I'm unfreezing my eggs on my own - because I can't find a suitable man to start a family with
For years, I've railed against the accepted rhetoric that a growing number of women are freezing their eggs because they're prioritising careers over having a family.
So perhaps I should feel vindicated to read that a study, led by Yale University, has concluded the 'selfish career woman' is a myth, and that it's actually a shortage of eligible men that's driving the boom in fertility preservation.
But the research just left me feeling a bit sad.
I was 36 years old when I decided to freeze my eggs. I'd reluctantly split from the man who I thought I was going to spend the rest of my life with, the man who I thought was going to father my children, and I saw egg freezing as a way of buying me a bit of breathing space. A way to stop me seeing each date as a potential father; a way to press pause on the runaway panic that any single woman in her mid-30s who thinks she might want children can't help but feel.
And I know that I'm far from alone. I set up a blog to document my experience (eggedonblog.com) and as a result have been in touch with many, many women just like me, doing exactly what I did for broadly the same reasons.
But for all that I knew that we weren't stalling our fertility so we could climb the career ladder, I equally didn't think that we were being forced into freezing our eggs due to a wholesale dearth of suitable men. I thought – like many of the women I spoke to – that I'd simply been unlucky in love.
But according to the research, my story is broadly speaking, the story of almost every egg freezer: highly educated, successful, financially independent – and single.
I suppose I'd argue that, by definition, any woman in the UK who is freezing her eggs is likely to be financially independent – it's not a procedure available on the NHS (unless you're having it before cancer treatment that will leave you sterile) and my three cycles of egg-freezing, which resulted in 14 eggs, cost me £14,000 – and therefore successful and highly educated, too.
Yet somehow the conclusion of this research, suggesting that a demographic shift has led to a deficit of men who are our match, is a little bit too close to home.
I have an Oxbridge degree and yes, when dating, I'm looking for an intellectual equal. I don't care where he studied, or even whether he went to university as long as he can keep up – but in my experience, a lot of men find my education a turn-off; it intimidates them, and they make assumptions.
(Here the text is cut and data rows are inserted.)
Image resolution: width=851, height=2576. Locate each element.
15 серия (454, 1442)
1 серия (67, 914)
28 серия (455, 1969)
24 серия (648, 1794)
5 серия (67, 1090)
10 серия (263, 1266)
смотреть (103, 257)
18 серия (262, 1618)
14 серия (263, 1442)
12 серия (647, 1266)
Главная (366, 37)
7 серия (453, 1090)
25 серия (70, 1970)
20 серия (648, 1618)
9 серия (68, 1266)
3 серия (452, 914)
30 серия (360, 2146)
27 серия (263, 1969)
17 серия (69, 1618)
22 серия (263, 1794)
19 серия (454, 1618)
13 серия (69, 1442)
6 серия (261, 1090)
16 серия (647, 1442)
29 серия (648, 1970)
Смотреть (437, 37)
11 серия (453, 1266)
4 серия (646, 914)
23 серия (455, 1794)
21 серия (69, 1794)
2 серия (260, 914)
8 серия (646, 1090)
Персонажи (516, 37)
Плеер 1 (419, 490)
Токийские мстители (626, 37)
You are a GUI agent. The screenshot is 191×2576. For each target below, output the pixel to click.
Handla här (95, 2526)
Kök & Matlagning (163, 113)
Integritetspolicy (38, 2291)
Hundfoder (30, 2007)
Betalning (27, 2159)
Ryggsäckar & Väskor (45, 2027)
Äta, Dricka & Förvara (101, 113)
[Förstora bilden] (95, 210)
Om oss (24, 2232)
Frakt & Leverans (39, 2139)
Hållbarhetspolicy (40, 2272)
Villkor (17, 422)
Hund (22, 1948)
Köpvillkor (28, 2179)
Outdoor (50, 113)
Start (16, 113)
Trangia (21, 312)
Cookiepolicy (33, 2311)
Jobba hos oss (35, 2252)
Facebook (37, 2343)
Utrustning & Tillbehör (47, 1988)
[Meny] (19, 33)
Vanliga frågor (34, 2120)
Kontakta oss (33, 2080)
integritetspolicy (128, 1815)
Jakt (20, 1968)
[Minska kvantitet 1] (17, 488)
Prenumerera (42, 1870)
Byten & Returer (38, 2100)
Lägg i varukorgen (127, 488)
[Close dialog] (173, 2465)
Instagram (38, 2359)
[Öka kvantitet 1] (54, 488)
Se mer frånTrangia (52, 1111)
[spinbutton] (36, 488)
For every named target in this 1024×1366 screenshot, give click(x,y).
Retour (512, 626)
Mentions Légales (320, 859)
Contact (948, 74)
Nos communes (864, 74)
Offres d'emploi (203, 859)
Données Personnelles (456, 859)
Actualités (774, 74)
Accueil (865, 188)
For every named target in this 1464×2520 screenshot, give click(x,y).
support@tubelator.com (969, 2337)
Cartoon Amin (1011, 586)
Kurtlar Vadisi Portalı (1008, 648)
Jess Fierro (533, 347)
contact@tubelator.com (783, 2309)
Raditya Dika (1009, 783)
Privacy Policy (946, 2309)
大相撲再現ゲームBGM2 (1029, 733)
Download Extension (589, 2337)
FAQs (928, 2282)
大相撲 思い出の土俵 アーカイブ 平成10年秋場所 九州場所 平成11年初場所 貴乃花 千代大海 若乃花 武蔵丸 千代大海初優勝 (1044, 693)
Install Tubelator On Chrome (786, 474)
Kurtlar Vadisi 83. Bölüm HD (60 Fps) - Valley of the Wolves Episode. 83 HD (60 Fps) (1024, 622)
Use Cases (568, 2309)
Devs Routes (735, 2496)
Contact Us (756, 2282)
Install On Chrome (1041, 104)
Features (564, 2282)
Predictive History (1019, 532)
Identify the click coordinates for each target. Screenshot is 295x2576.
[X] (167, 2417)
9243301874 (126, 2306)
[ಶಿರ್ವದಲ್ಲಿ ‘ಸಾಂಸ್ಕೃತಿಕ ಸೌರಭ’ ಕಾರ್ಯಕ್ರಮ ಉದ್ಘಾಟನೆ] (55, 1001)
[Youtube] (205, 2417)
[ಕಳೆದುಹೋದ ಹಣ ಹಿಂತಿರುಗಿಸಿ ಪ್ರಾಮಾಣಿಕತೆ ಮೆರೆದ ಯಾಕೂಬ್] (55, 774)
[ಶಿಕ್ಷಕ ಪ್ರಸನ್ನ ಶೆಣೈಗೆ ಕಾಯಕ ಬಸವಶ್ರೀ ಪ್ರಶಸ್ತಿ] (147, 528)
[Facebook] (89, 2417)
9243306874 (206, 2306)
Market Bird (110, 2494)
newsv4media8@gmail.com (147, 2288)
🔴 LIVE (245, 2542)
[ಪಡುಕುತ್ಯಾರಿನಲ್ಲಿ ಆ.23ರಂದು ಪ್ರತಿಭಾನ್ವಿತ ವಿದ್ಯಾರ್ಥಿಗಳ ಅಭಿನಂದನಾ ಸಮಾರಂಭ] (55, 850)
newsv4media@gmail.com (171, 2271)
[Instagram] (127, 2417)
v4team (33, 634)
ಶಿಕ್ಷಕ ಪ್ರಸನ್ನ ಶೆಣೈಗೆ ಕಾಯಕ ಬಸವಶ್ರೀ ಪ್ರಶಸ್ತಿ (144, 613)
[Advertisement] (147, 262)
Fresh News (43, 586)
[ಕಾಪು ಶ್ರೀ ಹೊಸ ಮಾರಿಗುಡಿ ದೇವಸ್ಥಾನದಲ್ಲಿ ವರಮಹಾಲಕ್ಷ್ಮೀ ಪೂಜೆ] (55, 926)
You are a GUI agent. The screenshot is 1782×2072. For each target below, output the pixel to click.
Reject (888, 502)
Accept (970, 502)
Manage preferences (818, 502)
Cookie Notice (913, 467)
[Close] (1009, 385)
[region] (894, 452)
So the ones who didn't go are scared off (nearly six in 10 current undergraduates are female) and those who did, well, I rather wonder whether highly-educated men with challenging jobs really want a partner who is their intellectual equal.
A disappointing number of my male friends from university have settled down with women who, while lovely in many, many ways, are never going to rival their husbands in terms of ambition, earning potential and intellect. Feminism, it seems, has only taken us so far.
Still, I can't believe that my degree is solely to blame. After all, many of my female contemporaries are happily married and have children with men who can definitely keep up. I think the issue is broader than that – I think men in their 30s aren't settling down, because they don't have to.
Although recent evidence suggests male fertility does actually decline with age, men are simply not subject to the same biological time imperative to procreate as women are, and there's certainly not the societal imperative of years gone by, that meant marrying a girl you'd been dating for a couple of years was just what a chap did.
In an age of Tinder and Bumble and Happn, there's this illusion of choice, and a constant promise of something better, or at least different, around the next corner; so whether they're old-fashioned players, or hopeless romantics who are waiting for lightning bolts and fireworks, either way they're happy to keep spinning the wheel.
And that's why, four years on – still single despite various possibilities along the way – I'm now defrosting my eggs and undergoing IVF with donor sperm in a bid to become a mother on my own.
This wasn't what I wanted – for me, or my hypothetical child – but as an educated, successful and financially independent woman, I'm (reluctantly) taking matters into my own hands. Just as I did when I froze my eggs in the first place.
I'm absolutely not ruling out the prospect of a relationship in the future, but at 40, I have the rest of my life to become a girlfriend or a wife; the same is not true of becoming a mother.